What to work on => The range to repeat runs from the line with "Task: Expand the" to the last line below, both ends included; give it exactly and without pictures.

== Supplied information

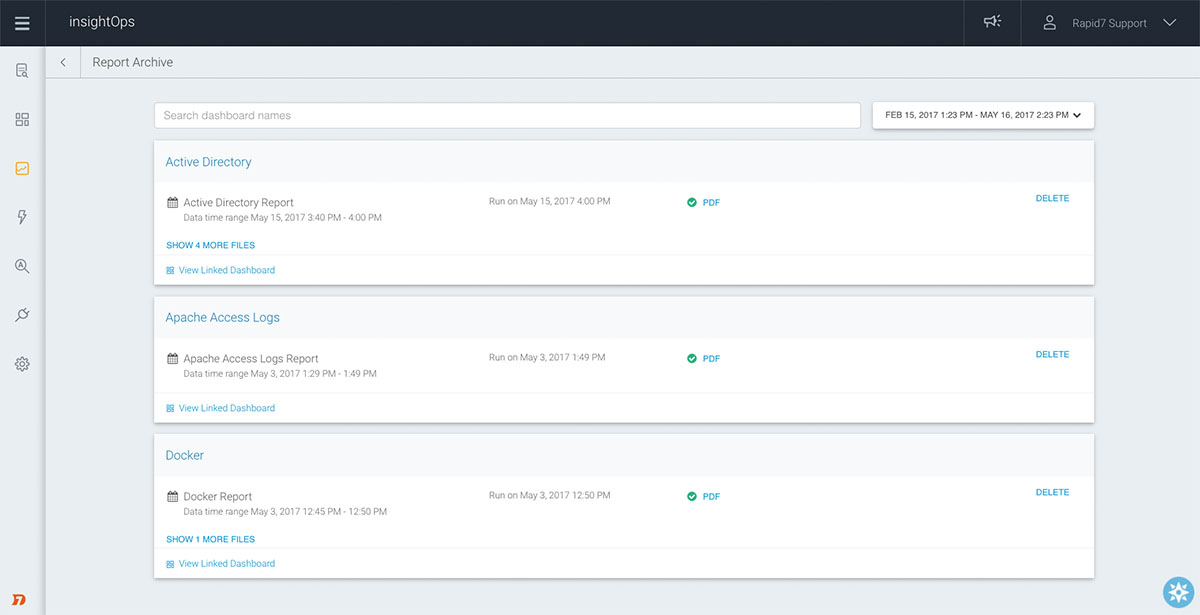The height and width of the screenshot is (615, 1200).
Task: Open the dashboards grid sidebar icon
Action: point(22,120)
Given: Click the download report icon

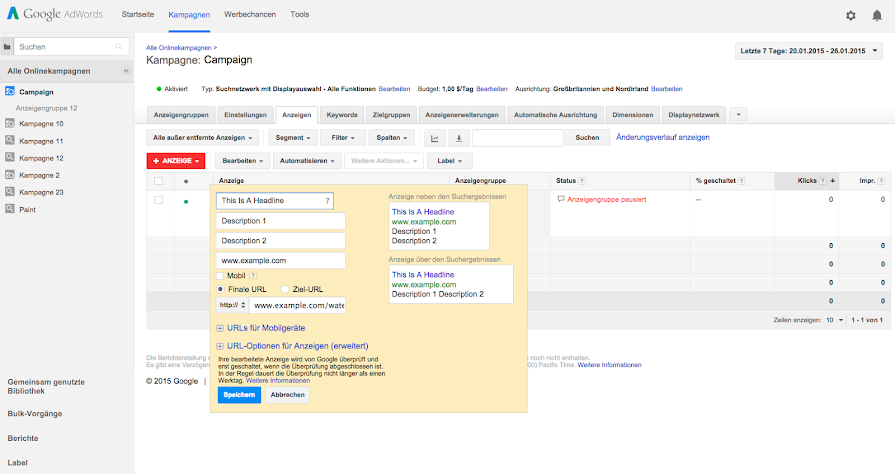Looking at the screenshot, I should pyautogui.click(x=458, y=138).
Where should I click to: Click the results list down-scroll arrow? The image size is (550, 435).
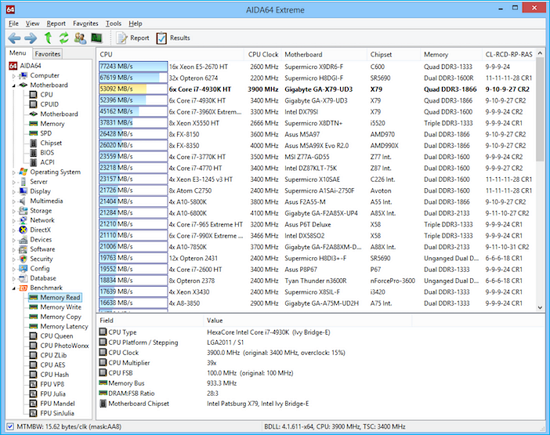(540, 307)
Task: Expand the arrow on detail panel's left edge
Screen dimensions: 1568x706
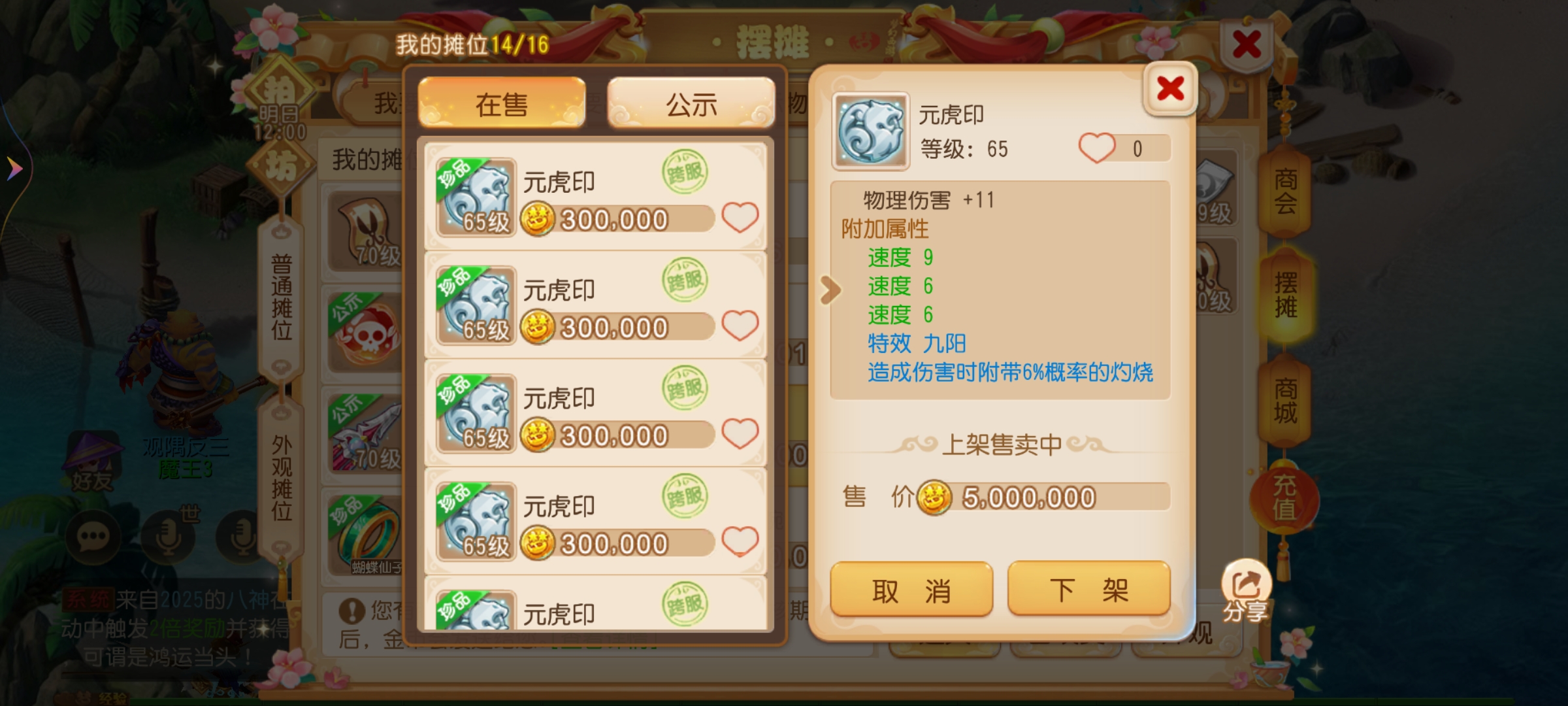Action: coord(830,290)
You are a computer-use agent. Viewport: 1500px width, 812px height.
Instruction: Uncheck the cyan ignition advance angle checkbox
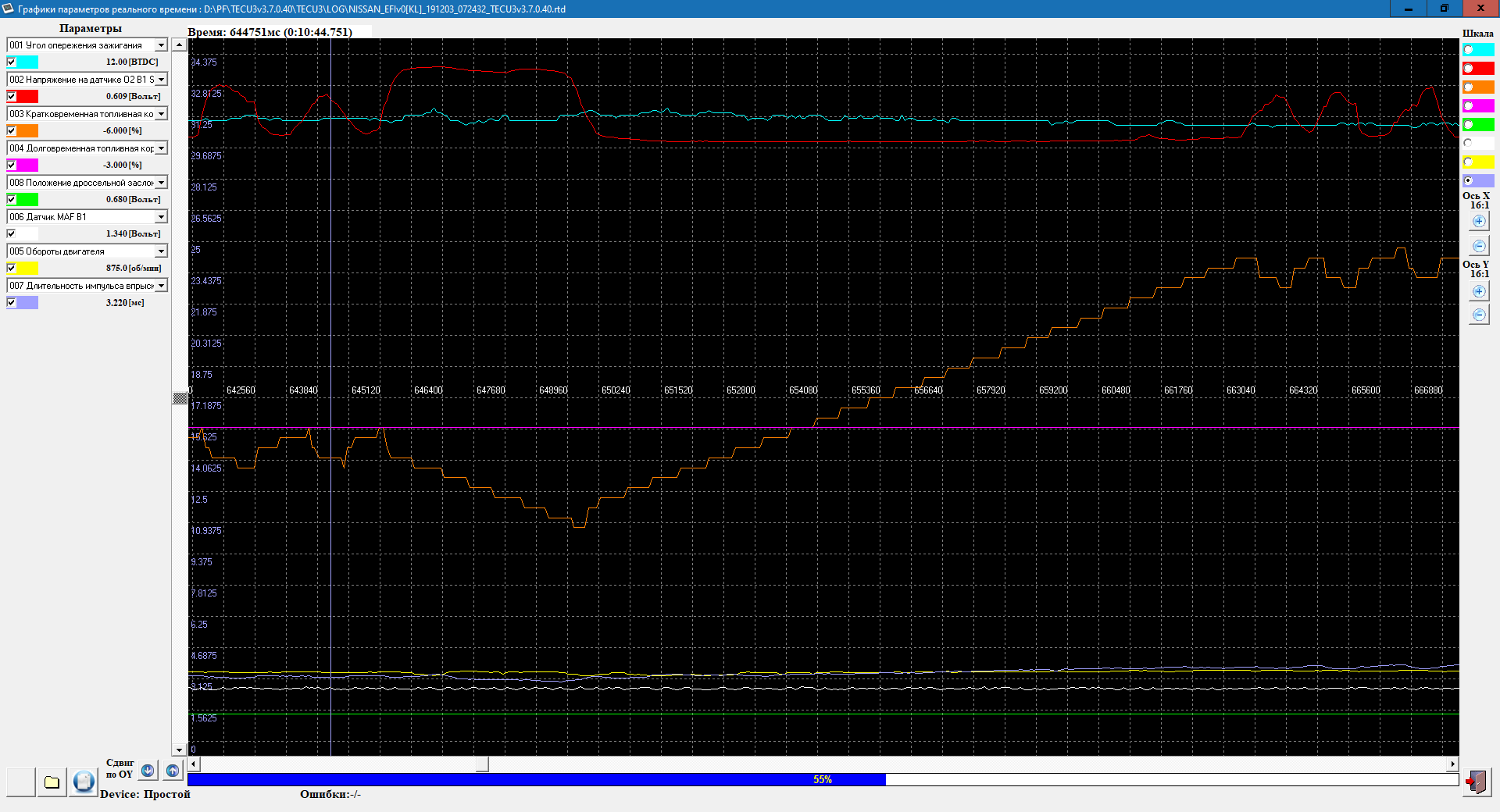click(12, 62)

====

Output below =>
Task: Expand the arrow on detail panel's left edge
Screen dimensions: 1568x706
Action: coord(830,290)
You are a computer-use agent. Viewport: 1500px width, 812px height.
Instruction: Uncheck the cyan ignition advance angle checkbox
click(12, 62)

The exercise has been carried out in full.